▶ **PAGE EXTRACT**:
■ ■ ■

Introduction
In the previous article, we looked at what are Neurons, what is a Neural Network, how it is structured, what are the Optimizers and their relevance in neural networks. In this article, we will dive deep into how the neurons or the nodes for the Artificial Neural Network are estimated.
Also, we will see what are the techniques available to update the weights related to these nodes to converge faster to the minimum loss function.
Table of Contents
 Estimation of Neurons or Nodes
 Squashing of Neural Net
 Forward Propagation
Estimation of Neurons or Nodes
Let’s start with a binary classification problem where we want to classify whether the customer will churn or not churn. We will use a small dummy data for our understanding purpose with four input variables and eight observations.
It has the following neural net with an architecture of [4, 5, 3, 2] and is depicted below:
 4 independent variables or the Xs in the input layer, L1
 5 neurons in the first hidden layer, L2
 3 neurons in the second hidden layer, L3, and
 2 in the output layer L4 with two nodes, Q_{1} and Q_{2}.
For our purpose here, I will refer to the neurons in Hidden Layer L2 as N_{1}, N_{2}, N_{3}, N_{4}, N_{5} and N_{6}, N_{7}, N_{8} in the Hidden Layer L3, respectively in the linear order of their occurrence. In a classification problem, the output layer can either have one node or can have nodes equivalent to the number of the classes or the categories.
This network here is called Fully Connected Network (FNN) or Dense Network since every neuron has a connection with the node of the previous layer output. It is also known as the Feedforward Neural Network or Sequential Neural Network.
Source: researchgate.net
The equation for the neural network is a linear combination of the independent variables and their respective weights and bias (or the intercept) term for each neuron. The neural network equation looks like this:
Z = Bias + W_{1}X_{1} + W_{2}X_{2} + …+ W_{n}X_{n}
where,
 Z is the symbol for denotation of the above graphical representation of ANN.
 Wis, are the weights or the beta coefficients
 Xis, are the independent variables or the inputs, and
 Bias or intercept = W_{0}
There are three steps to perform in any neural network:

We take the input variables and the above linear combination equation of Z = W_{0} + W_{1}X_{1} + W_{2}X_{2} + …+ W_{n}X_{n} to compute the output or the predicted Y values, called the Y_{pred}.

Calculate the loss or the error term. The error term is the deviation of the actual values from the predicted values.

Minimize the loss function or the error term.
Firstly, we will understand how to calculate the output for a neural network and then will see the approaches that can help to converge to the optimum solution of the minimum error term.

■ ■ ■

▶ **WORK TO DO**:
[a] From the rows, turn everything from the line containing "Contact (221, 25)" down to the line containing "7 Steps to Your Dream Log Home (168, 501)", both lines included, into a numbered list, skipping any blank lines.
[b] Write the next part of the neural network article, picking up right after its last sentence.

▶ **ENTRIES SUPPLIED**:

■ ■ ■

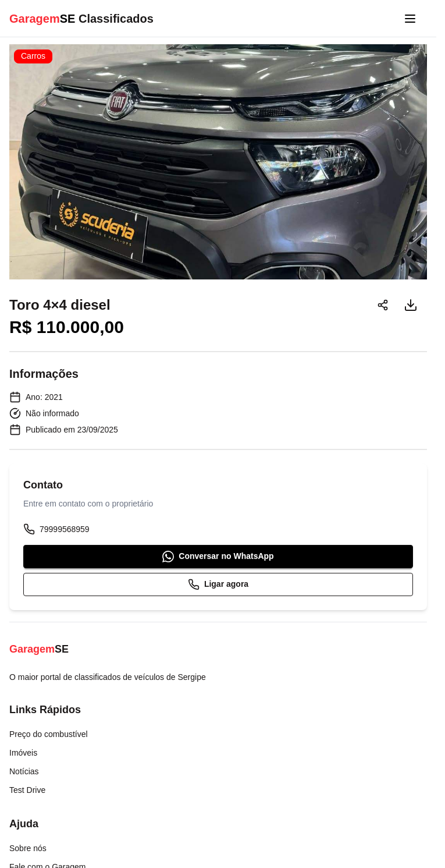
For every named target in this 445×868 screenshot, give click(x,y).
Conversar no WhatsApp (218, 557)
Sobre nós (28, 848)
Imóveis (23, 753)
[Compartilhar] (383, 305)
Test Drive (27, 790)
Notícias (24, 771)
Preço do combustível (48, 734)
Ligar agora (218, 584)
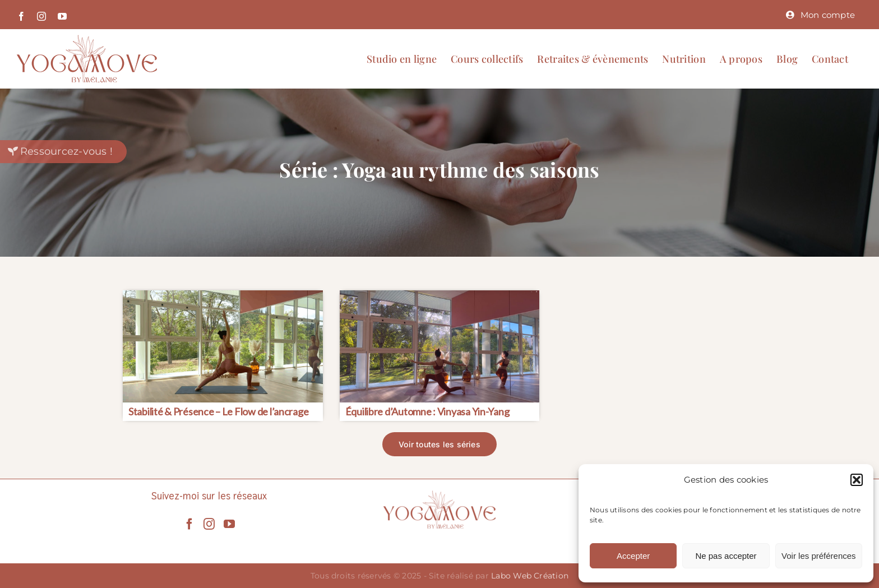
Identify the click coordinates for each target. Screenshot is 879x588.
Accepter (633, 555)
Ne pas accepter (725, 555)
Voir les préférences (818, 555)
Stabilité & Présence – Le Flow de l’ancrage (218, 411)
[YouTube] (229, 524)
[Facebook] (189, 524)
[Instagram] (209, 524)
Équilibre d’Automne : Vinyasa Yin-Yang (427, 411)
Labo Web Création (530, 576)
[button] (857, 480)
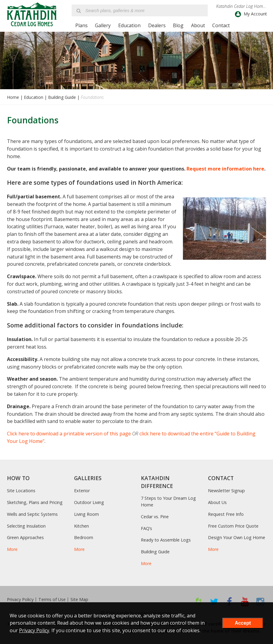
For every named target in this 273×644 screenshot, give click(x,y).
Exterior (82, 490)
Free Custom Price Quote (233, 526)
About (198, 25)
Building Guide (62, 97)
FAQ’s (146, 528)
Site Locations (21, 490)
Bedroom (83, 537)
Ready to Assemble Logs (166, 540)
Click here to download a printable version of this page (69, 434)
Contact (221, 25)
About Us (217, 502)
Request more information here (225, 169)
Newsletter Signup (226, 490)
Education (129, 25)
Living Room (86, 514)
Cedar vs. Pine (155, 516)
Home (13, 97)
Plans (81, 25)
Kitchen (81, 526)
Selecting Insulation (26, 526)
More (12, 549)
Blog (178, 25)
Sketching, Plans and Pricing (35, 502)
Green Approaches (25, 537)
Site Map (79, 600)
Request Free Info (226, 514)
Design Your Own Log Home (236, 537)
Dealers (157, 25)
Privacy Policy (20, 600)
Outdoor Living (89, 502)
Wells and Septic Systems (32, 514)
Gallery (103, 25)
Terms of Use (52, 600)
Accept (242, 623)
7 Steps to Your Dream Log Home (168, 501)
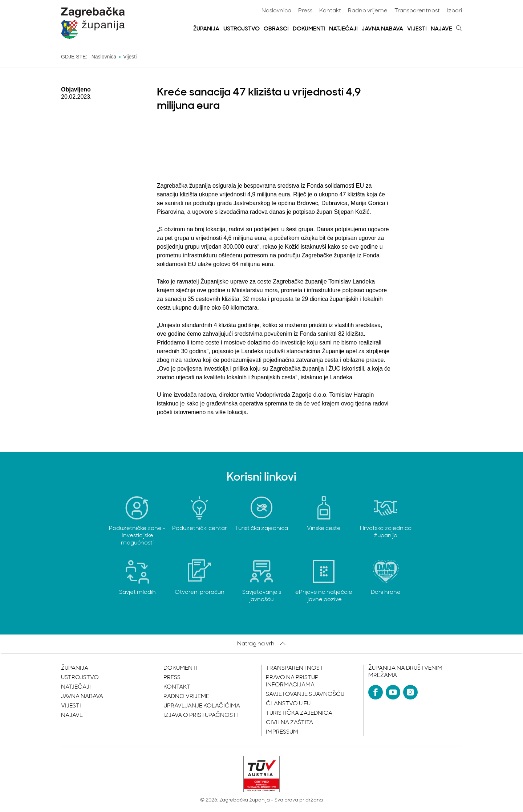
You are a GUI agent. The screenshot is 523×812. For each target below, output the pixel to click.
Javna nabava (382, 29)
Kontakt (330, 11)
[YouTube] (393, 692)
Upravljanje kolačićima (202, 706)
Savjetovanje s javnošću (305, 694)
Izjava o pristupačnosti (200, 715)
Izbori (454, 11)
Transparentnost (417, 11)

■ ■ ■

▶ **ANSWERS FOR THE TASKS**:
[a]
1. Contact (221, 25)
2. About Us (217, 502)
3. Request more information here (225, 169)
4. Newsletter Signup (226, 490)
5. Education (129, 25)
6. Living Room (86, 514)
7. Cedar vs. Pine (155, 516)
8. Home (13, 97)
9. Plans (81, 25)
10. Kitchen (81, 526)
11. Selecting Insulation (26, 526)
12. More (12, 549)
13. Blog (178, 25)
14. Sketching, Plans and Pricing (35, 502)
15. Green Approaches (25, 537)
16. Site Map (79, 600)
17. Request Free Info (226, 514)
18. Design Your Own Log Home (236, 537)
19. Dealers (157, 25)
20. Privacy Policy (20, 600)
21. Outdoor Living (89, 502)
22. Wells and Septic Systems (32, 514)
23. Gallery (103, 25)
24. Terms of Use (52, 600)
25. Accept (242, 623)
26. 7 Steps to Your Dream Log Home (168, 501)

[b]
The output layer nodes are dependent on their immediately preceding hidden layer L3, which is coming from the hidden layer 2 and those nodes are further derived from the input variables. These middle hidden layers create the features that the network automatically creates and we don’t have to explicitly derive those features. In this manner, the features are generated in Deep Learning models and this is what makes them stand out from Machine Learning.
So, to compute the output, we will have to calculate for all the nodes in the previous layers. Let us understand what is the mathematical explanation behind any kind of neural nets.
Now, as from the above architecture, we can see that each neuron cannot have the same general equation for the output as the above one. We will have one such equation per neuron both for the hidden and the output layer.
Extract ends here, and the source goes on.